TEXTE CITÉ:
:::

En entrevue téléphonique avec La Scena Musicale depuis Amsterdam, où il prenait part aux répétitions d’Iphigénie en Tauride de Gluck, Jean-François Lapointe a dit se réjouir de ce retour dans sa patrie. Il rappelle que sa dernière apparition sur une scène lyrique d’ici remonte à mai 2004. Il personnifiait alors Lescaut dans Manon, de Jules Massenet, sous la direction de Yannick Nézet-Séguin.

Le chanteur est particulièrement heureux de son rôle dans un grand opéra russe inspiré du roman d’Alexandre Pouchkine. Il s’agit d’ailleurs de la réalisation d’un rêve qu’il avait évoqué dans une entrevue donnée à Opéra Magazine en 2007. Il affirmait alors que «si tout se déroulait selon ses vœux, il pourrait se lancer dans Eugène Onéguine avec sérénité». Ces vœux sont maintenant exaucés! Le rêve se transforme en un défi qu’il compte bien relever devant le public de la capitale nationale. Ce projet l’excite intellectuellement et son grand romantisme devrait bien le servir dans ce rôle qu’il prépare fébrilement depuis plusieurs mois déjà, a confié le baryton.

Il a à cœur de bien chanter dans cette langue si riche qu’est le russe. Il a d’ailleurs profité de son passage à Québec cet été pour travailler avec Tania Mogilevskaya, qui enseigne le russe à l’Université Laval. C’est avec elle qu’il avait aussi préparé le rôle du prince Eletzky pour La dame de pique à l’Opéra de Monte-Carlo en 2009.

Le défi sera d’autant plus grand qu’il sera entouré de deux interprètes pour qui cette langue n’a pas de secret. Avec un prénom prédestiné, la soprano géorgienne Tatiana Larina incarnera Tatiana, qui interprétera le magnifique air de la Scène de la lettre, au premier acte. Le ténor russe Dmitry Trunov chantera avec lui le magnifique duo au terme duquel les anciens amis, «pleins de haine comme des ennemis de toujours», se livreront le célèbre duel dont Onéguine sortira vainqueur. Quelques opéraphiles de Québec auront sans doute à l’esprit les prestations de Dimitri Hvorotosky, Renée Fleming et Ramon Vargas, qui tenaient les mêmes rôles lors de la projection dans le cadre de la série MET Live in HD, en février 2007. Les attentes seront ainsi fort élevées à l’endroit de Jean-François Lapointe et de l’ensemble de la distribution!

:::

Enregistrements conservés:

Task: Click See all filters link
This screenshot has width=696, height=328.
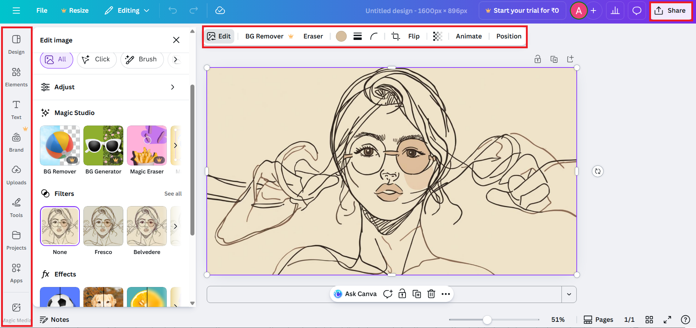Action: [x=173, y=194]
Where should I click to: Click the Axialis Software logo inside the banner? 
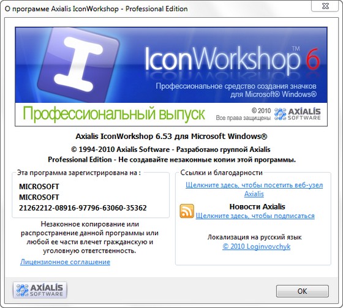pos(297,114)
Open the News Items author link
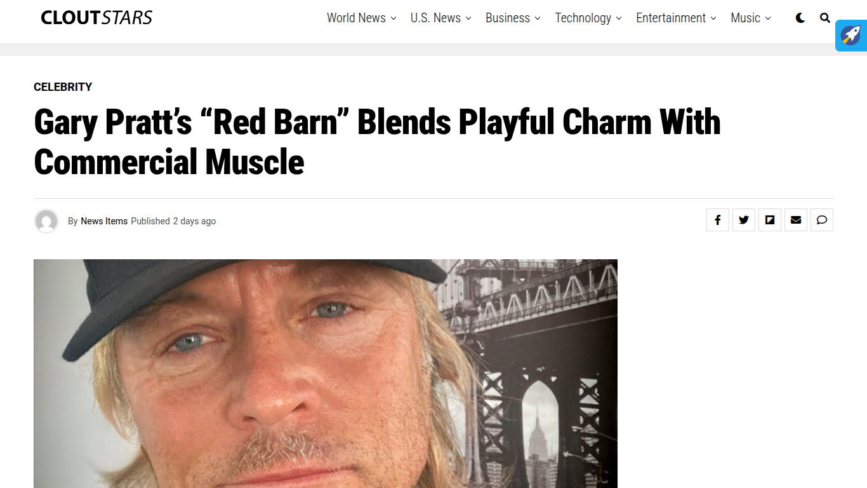 pos(104,221)
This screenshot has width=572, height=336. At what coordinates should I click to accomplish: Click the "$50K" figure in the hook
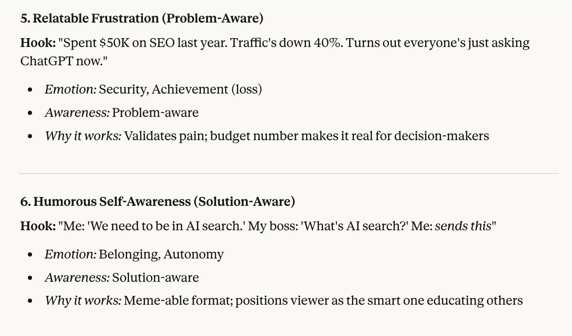[x=114, y=43]
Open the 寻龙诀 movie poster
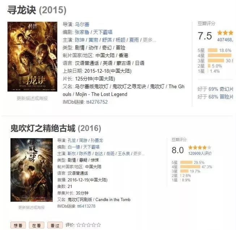The image size is (236, 230). click(x=33, y=56)
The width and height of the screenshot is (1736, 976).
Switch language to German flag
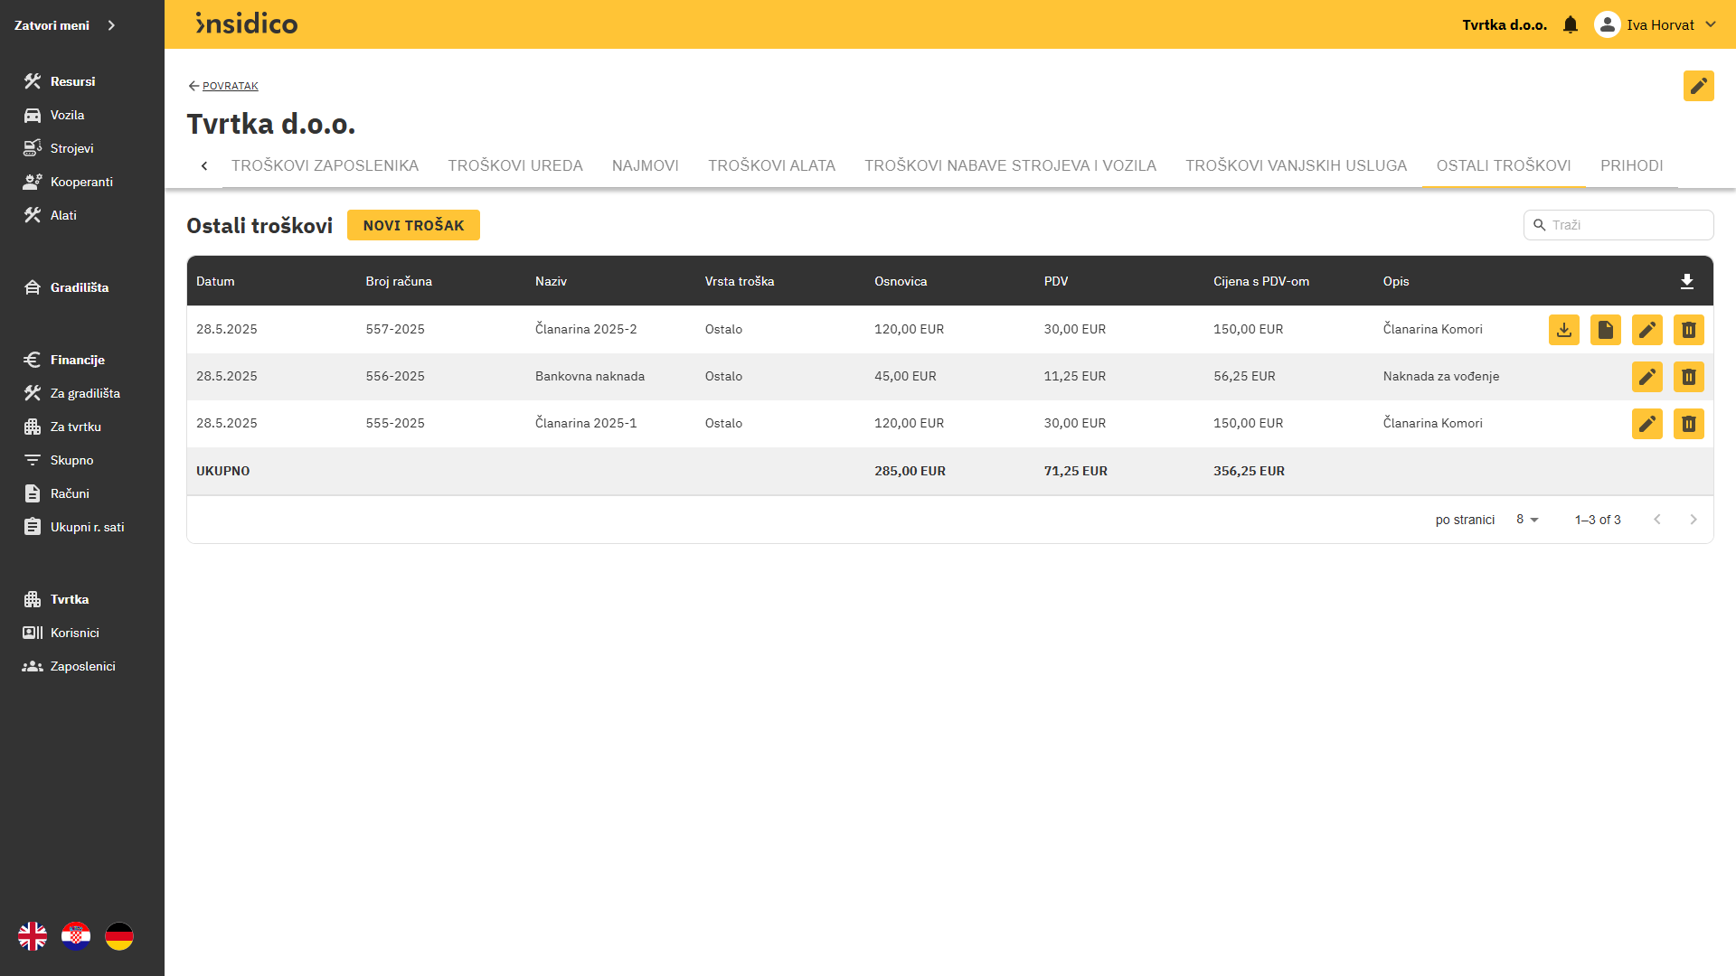(x=119, y=936)
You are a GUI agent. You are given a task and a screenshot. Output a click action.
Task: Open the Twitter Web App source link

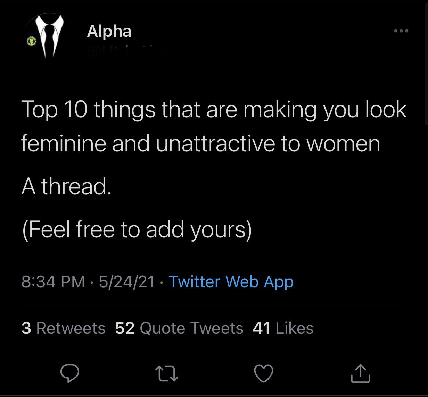tap(231, 281)
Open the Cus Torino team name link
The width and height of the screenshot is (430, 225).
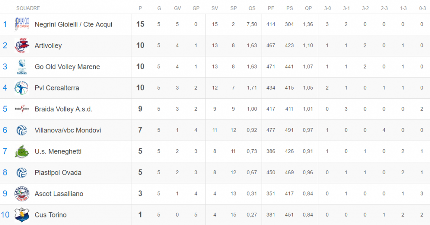click(x=51, y=215)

:::

EXERCICES À FAIRE:
1. Recopiez mot pour mot le passage de l'article sur Jean-François Lapointe situé entre « En entrevue téléphonique » et « de Yannick Nézet-Séguin. », ces deux passages compris.
2. D'après l'article sur Jean-François Lapointe, avec qui le baryton a-t-il travaillé le russe lors de son passage à Québec cet été ?
3. Poursuivez l'article sur Jean-François Lapointe à partir de l'endroit où il s'arrête.
Les enregistrements proviennent d'une autre source.

RÉPONSES AUX EXERCICES:
1.
En entrevue téléphonique avec La Scena Musicale depuis Amsterdam, où il prenait part aux répétitions d’Iphigénie en Tauride de Gluck, Jean-François Lapointe a dit se réjouir de ce retour dans sa patrie. Il rappelle que sa dernière apparition sur une scène lyrique d’ici remonte à mai 2004. Il personnifiait alors Lescaut dans Manon, de Jules Massenet, sous la direction de Yannick Nézet-Séguin.

2. Avec Tania Mogilevskaya, qui enseigne le russe à l'Université Laval.

3.
En ce qui concerne son rôle dans Falstaff, qu’il a déjà interprété au Théâtre des Champs-Élysées en 2010, il anticipe le plaisir de travailler avec le metteur en scène Jacques Leblanc.

Un chanteur occupé
De la saison 2010-2011, qui avait commencé au Gran Teatre del Liceu à Barcelone dans Carmen de Georges Bizet et qui s’est achevée au Théâtre de la Monnaie à Bruxelles dans Les Huguenots de Giacomo Meyerbeer, Jean-François Lapointe se dit fort satisfait. Il ne tarit pas d’éloges pour la production, en particulier pour la mise en scène, du grand opéra historique de Meyerbeer, dont il fut l’une des sept étoiles. Il garde également un beau souvenir de la production de Don Giovanni à l’Opéra de Marseille, dans laquelle il a tenu le rôle-titre. Il a particulièrement apprécié pouvoir chanter avec sa compatriote Marianne Fiset, qui jouait Donna Elvira.

Par ailleurs, son expérience au Deutsche Oper Berlin, où il a remplacé au pied levé le baryton Marcus Brück pour interpréter Chorèbe dans Les Troyens, d’Hector Berlioz, s’est avérée riche en enseignements et lui a permis de travailler sous la baguette du maestro Donald Runnicles.

Pour Jean-François Lapointe, la saison 2011-2012 sera exigeante. Trois rôles successifs sont prévus, soit Oreste dans Iphigénie en Tauride de Gluck, au Nederlandse Theater d’Amsterdam (septembre 2011), Eugène Onéguine à l’Opéra de Québec (octobre 2011) et Raimbaud dans Le Comte Ory de Rossini à Genève (décembre 2011) et à Marseille (mars 2012).

De plus, pour lui qui aime l’opéra français, jouer Garrido dans l’œuvre rarement présentée La Navarraise, de Jules Massenet, sera un pur plaisir.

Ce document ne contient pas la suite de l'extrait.